Вспоминаю один довольно смешной случай, о котором бабушке поведала Анна Васильевна. Как-то раз она ушла в магазин, а в это время к Ляле впервые пришла новая учительница математики. Она позвонила в квартиру. Соседка Курбатовых открыла ей входную дверь, указала на их комнату и ушла. Ляля лежала в кровати в запроходной комнате и ничего не знала. Учительница вошла в проходную комнату и остолбенела. Огромная невиданная ею раньше собака без звука подошла к незнакомой женщине, положила лапы ей на плечи, надавила. Перепуганная учительница послушно опустилась на пол. Собака также молча, чтобы не волновать больную хозяйку, отошла ко входной двери и легла на пороге. Учительница от страха онемела. Только через сорок минут вернулась Анна Васильевна, увидела несчастную, отозвала собаку. Инцидент был исчерпан.

В следующий раз умница Руслан был уже очень предупредителен к учительнице, он понял, что она своя.

Как я понимаю теперь, Курбатовы когда-то жили зажиточно, но в сороковые-пятидесятые годы, о которых я вспоминаю, семья очень нуждалась. Анна Васильевна никогда не работала, да и не могла из-за дочери. Сын Юрий после окончания юридического факультета женился и ушел жить к жене. У них родились дочки-двойняшки. Помогать родителям он не мог. В семье работал один отец, уже довольно пожилой человек. Нужда, да и горе с дочерью совсем ожесточили сердце Анны Васильевны. Всегда злая, завистливая, приходила она к моей бабушке, поджимала губы и злорадно рассказывала о неприятностях у кого-нибудь из соседей. Все она знала, а ведь не общалась ни с кем. Бабушка обычно только вздыхала.

Периодически Анна Васильевна продавала что-нибудь из вещей, оставшихся у нее от той другой жизни. Она приносила вещи бабушке, но мы сами жили от получки до получки и купить что-то дорогое не могли. Бабушка то и дело одалживала ей какие-то крохи. А однажды мы купили все-таки у Курбатовых в рассрочку шесть серебряных чайных ложечек с короной на черенках и с инициалами В.Р. Интересно, кому они принадлежали сотню лет назад?
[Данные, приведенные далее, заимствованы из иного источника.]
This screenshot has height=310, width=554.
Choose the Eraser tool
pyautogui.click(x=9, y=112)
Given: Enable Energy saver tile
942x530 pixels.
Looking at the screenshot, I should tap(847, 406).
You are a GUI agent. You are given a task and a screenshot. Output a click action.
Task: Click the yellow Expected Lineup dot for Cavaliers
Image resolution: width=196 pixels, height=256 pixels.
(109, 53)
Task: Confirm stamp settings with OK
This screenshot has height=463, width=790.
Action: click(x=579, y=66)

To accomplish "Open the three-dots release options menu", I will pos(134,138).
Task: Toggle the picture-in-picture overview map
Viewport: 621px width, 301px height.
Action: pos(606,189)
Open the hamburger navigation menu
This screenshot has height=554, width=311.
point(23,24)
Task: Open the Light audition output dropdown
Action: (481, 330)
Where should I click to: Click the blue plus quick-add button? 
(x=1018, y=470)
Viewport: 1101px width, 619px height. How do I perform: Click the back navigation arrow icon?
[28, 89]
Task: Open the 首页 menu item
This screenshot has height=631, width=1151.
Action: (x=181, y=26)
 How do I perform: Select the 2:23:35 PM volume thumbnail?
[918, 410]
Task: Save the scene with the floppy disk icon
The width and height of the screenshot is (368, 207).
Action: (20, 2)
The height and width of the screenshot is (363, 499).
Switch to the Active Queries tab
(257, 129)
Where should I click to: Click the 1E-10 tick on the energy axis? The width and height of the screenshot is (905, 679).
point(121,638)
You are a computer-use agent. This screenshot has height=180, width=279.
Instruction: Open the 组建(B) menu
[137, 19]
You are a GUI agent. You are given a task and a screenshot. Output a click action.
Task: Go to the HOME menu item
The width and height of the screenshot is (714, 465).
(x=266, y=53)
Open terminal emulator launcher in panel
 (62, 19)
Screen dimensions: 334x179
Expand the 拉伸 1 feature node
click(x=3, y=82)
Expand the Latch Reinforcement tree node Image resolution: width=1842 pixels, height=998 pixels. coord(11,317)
Однажды Анна Васильевна  пришла к бабушке очень радостная и рассказала, что на днях ей удалось продать одной соседке по фамилии Лягушкиной золотые сережки. «А Лягушкина, дура такая, возьми, да и потеряй одну. Сидит, да ревет!» – с радостью сообщила Курбатова. Бабушка пригорюнилась. Мне тоже было очень жалко Лягушкину.

Когда Анна Васильевна улыбалась при встрече со мной, я ежилась от страха. Мне казалось, она завидовала тому, что я бегаю по двору, а Ляля лежит больная.

Через много лет Анна Васильевна омрачила один из самых счастливых дней в моей жизни. Мы расписались с Сашей Косякиным 18 ноября 1958 года и счастливые возвращались из загса. Она встретила нас на пороге дома и кисло улыбнулась. Я испугалась тогда.

В 1961 году мы уехали из Большого Каретного переулка. С тех пор я не видела ни Лялю, ни Анну Васильевну. Бывшие соседи по двору, с которыми мы долго еще перезванивались, как-то рассказали нам, что Ляля получила аттестат зрелости, начала ходить, правда с костылем, и поступила в историко-архивный институт.

А вот красавцу Юрию Курбатову судьба не улыбнулась. После окончания юридического факультета он работал следователем и вскоре был сам арестован. Рассказывали, что он присваивал себе вещи заключенных, за что получил десять лет тюрьмы. Жена с ним развелась. Так сложилась жизнь.